[Start of Attachment]

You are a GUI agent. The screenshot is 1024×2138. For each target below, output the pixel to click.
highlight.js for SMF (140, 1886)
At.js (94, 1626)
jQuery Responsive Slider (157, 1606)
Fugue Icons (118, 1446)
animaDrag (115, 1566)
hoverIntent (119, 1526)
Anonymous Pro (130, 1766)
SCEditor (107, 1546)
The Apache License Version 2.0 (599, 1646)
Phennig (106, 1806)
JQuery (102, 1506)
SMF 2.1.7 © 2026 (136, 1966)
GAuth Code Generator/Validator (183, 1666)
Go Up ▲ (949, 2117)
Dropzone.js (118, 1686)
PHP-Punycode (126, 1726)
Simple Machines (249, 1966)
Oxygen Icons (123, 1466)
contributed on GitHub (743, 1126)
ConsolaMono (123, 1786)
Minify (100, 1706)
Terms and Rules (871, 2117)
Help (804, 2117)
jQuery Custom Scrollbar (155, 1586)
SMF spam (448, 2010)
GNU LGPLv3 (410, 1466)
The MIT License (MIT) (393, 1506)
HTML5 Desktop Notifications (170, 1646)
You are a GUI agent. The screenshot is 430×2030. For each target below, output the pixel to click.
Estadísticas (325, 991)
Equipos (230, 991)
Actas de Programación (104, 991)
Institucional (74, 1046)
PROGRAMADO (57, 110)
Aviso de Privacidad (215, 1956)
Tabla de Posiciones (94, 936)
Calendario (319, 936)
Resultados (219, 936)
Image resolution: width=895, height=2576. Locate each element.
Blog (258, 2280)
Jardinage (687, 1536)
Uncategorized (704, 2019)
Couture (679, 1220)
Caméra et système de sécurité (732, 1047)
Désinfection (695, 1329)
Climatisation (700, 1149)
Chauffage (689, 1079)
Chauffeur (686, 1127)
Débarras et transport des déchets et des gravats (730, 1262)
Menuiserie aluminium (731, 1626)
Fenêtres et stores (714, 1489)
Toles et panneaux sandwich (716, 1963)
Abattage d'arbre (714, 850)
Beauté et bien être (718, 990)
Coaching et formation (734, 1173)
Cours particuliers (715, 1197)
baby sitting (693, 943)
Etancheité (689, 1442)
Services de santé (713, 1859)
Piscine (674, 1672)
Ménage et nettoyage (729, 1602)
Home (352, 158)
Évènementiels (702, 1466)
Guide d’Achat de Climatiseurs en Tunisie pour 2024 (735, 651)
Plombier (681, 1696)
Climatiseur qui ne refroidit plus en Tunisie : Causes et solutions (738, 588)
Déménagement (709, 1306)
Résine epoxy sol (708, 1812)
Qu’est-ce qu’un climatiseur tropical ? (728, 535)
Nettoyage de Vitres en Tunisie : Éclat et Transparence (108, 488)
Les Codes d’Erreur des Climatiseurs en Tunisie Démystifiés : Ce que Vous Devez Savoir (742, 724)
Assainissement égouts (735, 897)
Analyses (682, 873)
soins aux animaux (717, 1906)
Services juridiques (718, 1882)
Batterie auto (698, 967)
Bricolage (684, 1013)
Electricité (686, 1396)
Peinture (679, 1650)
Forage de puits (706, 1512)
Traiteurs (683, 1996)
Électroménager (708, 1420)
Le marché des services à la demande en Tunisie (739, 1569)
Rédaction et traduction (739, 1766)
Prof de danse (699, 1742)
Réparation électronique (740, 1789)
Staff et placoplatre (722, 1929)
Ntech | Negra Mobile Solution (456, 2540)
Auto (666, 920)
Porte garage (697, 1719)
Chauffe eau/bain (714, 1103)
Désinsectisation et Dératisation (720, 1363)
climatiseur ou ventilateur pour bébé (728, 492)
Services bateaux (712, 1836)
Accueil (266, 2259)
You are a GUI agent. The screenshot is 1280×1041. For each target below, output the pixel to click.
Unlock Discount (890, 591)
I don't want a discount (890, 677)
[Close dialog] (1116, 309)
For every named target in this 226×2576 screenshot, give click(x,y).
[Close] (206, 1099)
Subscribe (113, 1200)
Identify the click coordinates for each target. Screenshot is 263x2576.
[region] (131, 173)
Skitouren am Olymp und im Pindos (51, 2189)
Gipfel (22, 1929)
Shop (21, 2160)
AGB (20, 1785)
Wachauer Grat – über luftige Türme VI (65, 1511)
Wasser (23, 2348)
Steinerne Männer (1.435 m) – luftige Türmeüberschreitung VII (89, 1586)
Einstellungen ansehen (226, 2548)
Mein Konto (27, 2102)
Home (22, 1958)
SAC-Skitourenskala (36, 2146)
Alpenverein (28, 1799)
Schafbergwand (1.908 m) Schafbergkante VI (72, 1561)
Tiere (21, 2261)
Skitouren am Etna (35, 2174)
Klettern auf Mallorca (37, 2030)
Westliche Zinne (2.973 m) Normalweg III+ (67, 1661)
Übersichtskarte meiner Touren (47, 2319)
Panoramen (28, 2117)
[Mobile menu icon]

[End of Attachment]

**TASK TO CARRY OUT**
Please give an exact copy of every entry.

**YOUR SOLUTION**
You are a GUI agent. The screenshot is 1024×2138. For each target below, output the pixel to click.
highlight.js for SMF (140, 1886)
At.js (94, 1626)
jQuery Responsive Slider (157, 1606)
Fugue Icons (118, 1446)
animaDrag (115, 1566)
hoverIntent (119, 1526)
Anonymous Pro (130, 1766)
SCEditor (107, 1546)
The Apache License Version 2.0 (599, 1646)
Phennig (106, 1806)
JQuery (102, 1506)
SMF 2.1.7 © 2026 (136, 1966)
GAuth Code Generator/Validator (183, 1666)
Go Up ▲ (949, 2117)
Dropzone.js (118, 1686)
PHP-Punycode (126, 1726)
Simple Machines (249, 1966)
Oxygen Icons (123, 1466)
contributed on GitHub (743, 1126)
ConsolaMono (123, 1786)
Minify (100, 1706)
Terms and Rules (871, 2117)
Help (804, 2117)
jQuery Custom Scrollbar (155, 1586)
SMF spam (448, 2010)
GNU LGPLv3 (410, 1466)
The MIT License (MIT) (393, 1506)
HTML5 Desktop Notifications (170, 1646)
You are a GUI agent. The screenshot is 430×2030. For each target below, output the pixel to click.
Estadísticas (325, 991)
Equipos (230, 991)
Actas de Programación (104, 991)
Institucional (74, 1046)
PROGRAMADO (57, 110)
Aviso de Privacidad (215, 1956)
Tabla de Posiciones (94, 936)
Calendario (319, 936)
Resultados (219, 936)
Image resolution: width=895, height=2576. Locate each element.
Blog (258, 2280)
Jardinage (687, 1536)
Uncategorized (704, 2019)
Couture (679, 1220)
Caméra et système de sécurité (732, 1047)
Désinfection (695, 1329)
Climatisation (700, 1149)
Chauffage (689, 1079)
Chauffeur (686, 1127)
Débarras et transport des déchets et des gravats (730, 1262)
Menuiserie aluminium (731, 1626)
Fenêtres et stores (714, 1489)
Toles et panneaux sandwich (716, 1963)
Abattage d'arbre (714, 850)
Beauté et bien être (718, 990)
Coaching et formation (734, 1173)
Cours particuliers (715, 1197)
baby sitting (693, 943)
Etancheité (689, 1442)
Services de santé (713, 1859)
Piscine (674, 1672)
Ménage et nettoyage (729, 1602)
Home (352, 158)
Évènementiels (702, 1466)
Guide d’Achat de Climatiseurs en Tunisie pour 2024 (735, 651)
Plombier (681, 1696)
Climatiseur qui ne refroidit plus en Tunisie : Causes et solutions (738, 588)
Déménagement (709, 1306)
Résine epoxy sol (708, 1812)
Qu’est-ce qu’un climatiseur tropical ? (728, 535)
Nettoyage de Vitres en Tunisie : Éclat et Transparence (108, 488)
Les Codes d’Erreur des Climatiseurs en Tunisie Démystifiés : Ce que Vous Devez Savoir (742, 724)
Assainissement égouts (735, 897)
Analyses (682, 873)
soins aux animaux (717, 1906)
Services juridiques (718, 1882)
Batterie auto (698, 967)
Bricolage (684, 1013)
Electricité (686, 1396)
Peinture (679, 1650)
Forage de puits (706, 1512)
Traiteurs (683, 1996)
Électroménager (708, 1420)
Le marché des services à la demande en Tunisie (739, 1569)
Rédaction et traduction (739, 1766)
Prof de danse (699, 1742)
Réparation électronique (740, 1789)
Staff et placoplatre (722, 1929)
Ntech | Negra Mobile Solution (456, 2540)
Auto (666, 920)
Porte garage (697, 1719)
Chauffe eau/bain (714, 1103)
Désinsectisation et Dératisation (720, 1363)
climatiseur ou ventilateur pour bébé (728, 492)
Services bateaux (712, 1836)
Accueil (266, 2259)
You are a GUI agent. The screenshot is 1280×1041. For each target below, output the pixel to click.
Unlock Discount (890, 591)
I don't want a discount (890, 677)
[Close dialog] (1116, 309)
For every named target in this 226×2576 screenshot, give click(x,y).
[Close] (206, 1099)
Subscribe (113, 1200)
Identify the click coordinates for each target. Screenshot is 263x2576.
[region] (131, 173)
Skitouren am Olymp und im Pindos (51, 2189)
Gipfel (22, 1929)
Shop (21, 2160)
AGB (20, 1785)
Wachauer Grat – über luftige Türme VI (65, 1511)
Wasser (23, 2348)
Steinerne Männer (1.435 m) – luftige Türmeüberschreitung VII (89, 1586)
Einstellungen ansehen (226, 2548)
Mein Konto (27, 2102)
Home (22, 1958)
SAC-Skitourenskala (36, 2146)
Alpenverein (28, 1799)
Schafbergwand (1.908 m) Schafbergkante VI (72, 1561)
Tiere (21, 2261)
Skitouren am Etna (35, 2174)
Klettern auf Mallorca (37, 2030)
Westliche Zinne (2.973 m) Normalweg III+ (67, 1661)
Übersichtskarte meiner Touren (47, 2319)
Panoramen (28, 2117)
[Mobile menu icon]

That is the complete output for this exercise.